Publication of the cables has caused no loss of life; troops are not being mobilised; and the only real diplomatic crisis is merely one of discomfort. The idea that the past two weeks have been a disaster is self-evidently preposterous. Yet the leaks are of unprecedented importance because, at a stroke, they have enlightened the masses about what is being done in their name and have shown the corruption, incompetence – and sometimes wisdom – of our politicians, corporations and diplomats. More significantly, we have been given a snapshot of the world as it is, rather than the edited account agreed upon by diverse elites, whose only common interest is the maintenance of their power and our ignorance.
The world has changed, not simply because governments find they are just as vulnerable to the acquisition, copying and distribution of huge amounts of data as the music, publishing and film businesses were, but because we are unlikely to return to the happy ignorance of the past.

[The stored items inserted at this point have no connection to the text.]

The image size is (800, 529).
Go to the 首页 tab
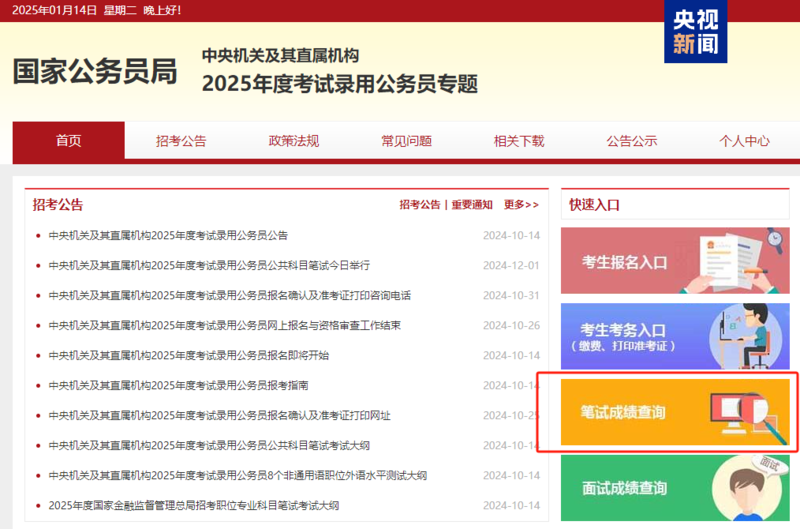(x=69, y=141)
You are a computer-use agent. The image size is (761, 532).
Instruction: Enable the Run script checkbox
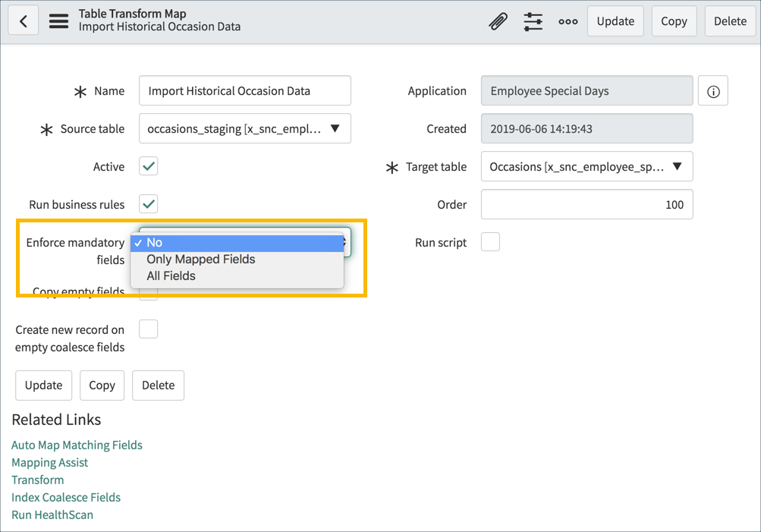click(489, 241)
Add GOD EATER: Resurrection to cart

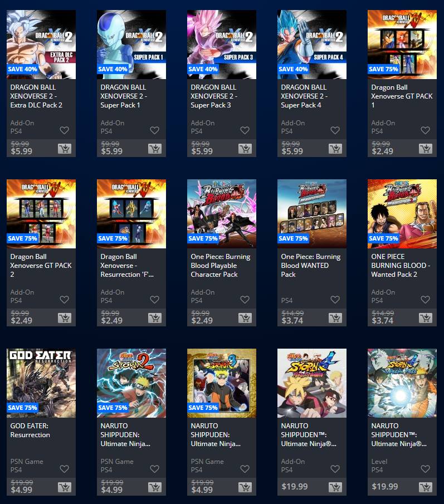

Knowing Saudi Arabia has urged the bombing of Iran, that Shell maintains an iron grip on the government of Nigeria, that Pfizer hired investigators to disrupt investigations into drugs trials on children, also in Nigeria, that the Pakistan intelligence service, the ISI, is swinging both ways on the Taliban, that China launched a cyber attack on Google, that North Korean has provided nuclear scientists to Burma, that Russia is a virtual mafia state in which security services and gangsters are joined at the hip – and knowing all this in some detail – means we are far more likely to treat the accounts of events we are given in the future with much greater scepticism.

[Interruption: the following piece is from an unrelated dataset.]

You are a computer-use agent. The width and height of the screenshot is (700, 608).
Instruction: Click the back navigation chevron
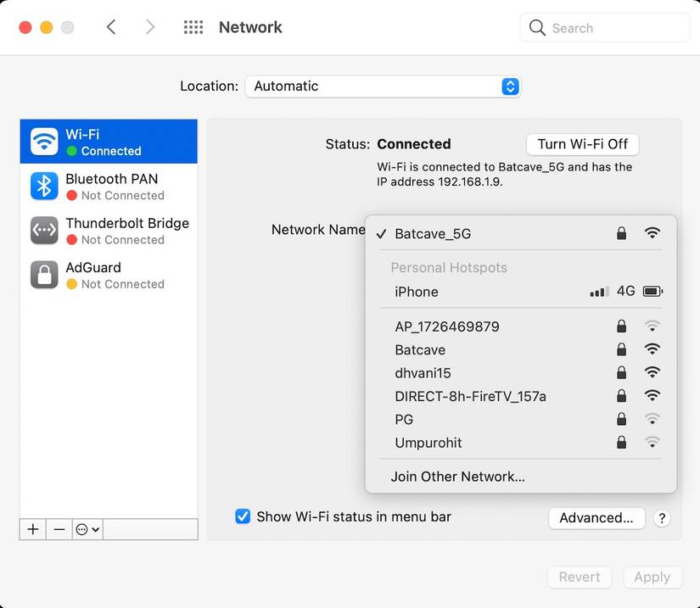(x=111, y=26)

Never mind the self-serving politicians who waffle on about the need for diplomatic confidentiality when they themselves order the bugging of diplomats and hacking of diplomatic communications. What is astonishing is the number of journalists out there who argue that it is better not to know these things, that the world is safer if the public is kept in ignorance. In their swooning infatuation with practically any power elite that comes to hand, some writers for the Murdoch press and Telegraph titles argue in essence for the Chinese or Russian models of deceit and obscurantism. They advocate the continued infantilising of the public.
Nothing is new. In 1771, that great lover of liberty, John Wilkes, and a number of printers challenged the law that prohibited the reporting of Parliamentary debates and speeches, kept secret because those in power argued that the information was too sensitive and would disrupt the life of the country if made public. Using the arcane laws of the City of London, Alderman Wilkes arranged for the interception of the Parliamentary messengers sent to arrest the printers who had published debates, and in doing so successfully blocked Parliament. By 1774, a contemporary was able to write: "The debates in both houses have been constantly printed in the London papers." From that moment, the freedom of the press was born.
It took a libertine to prove that information enriched the functioning of British society, a brave maverick who was constantly moving house – and sometimes country – to avoid arrest; whose epic sexual adventures had been used by the authorities as a means of entrapping and imprisoning him. The London mob came out in his favour and, supplemented by shopkeepers and members of the gentry on horseback, finally persuaded the establishment of the time to accept that publication was inevitable. And the kingdom did not fall.
Over the past few weeks, there have been similarly dire predictions from sanctimonious men and women of affairs about the likely impacts of publication, and of course Julian Assange finds himself banged up in Wandsworth nick, having neither been formally charged with, nor found guilty of, the sex crimes he is alleged to have committed in Sweden. Making no comment about his guilt or innocence, or the possibility of his entrapment, I limit myself to saying that we have been here before with John Wilkes; and the reason for this is that authorities the world over and through history react the same way when there is a challenge to a monopoly of information.
It is all about power and who has access to information. Nothing more. When those who want society to operate on the basis of the parent-child relationship because it is obviously easier to manage, shut the door and say "not in front of the children", they are usually looking after their interests, not ours.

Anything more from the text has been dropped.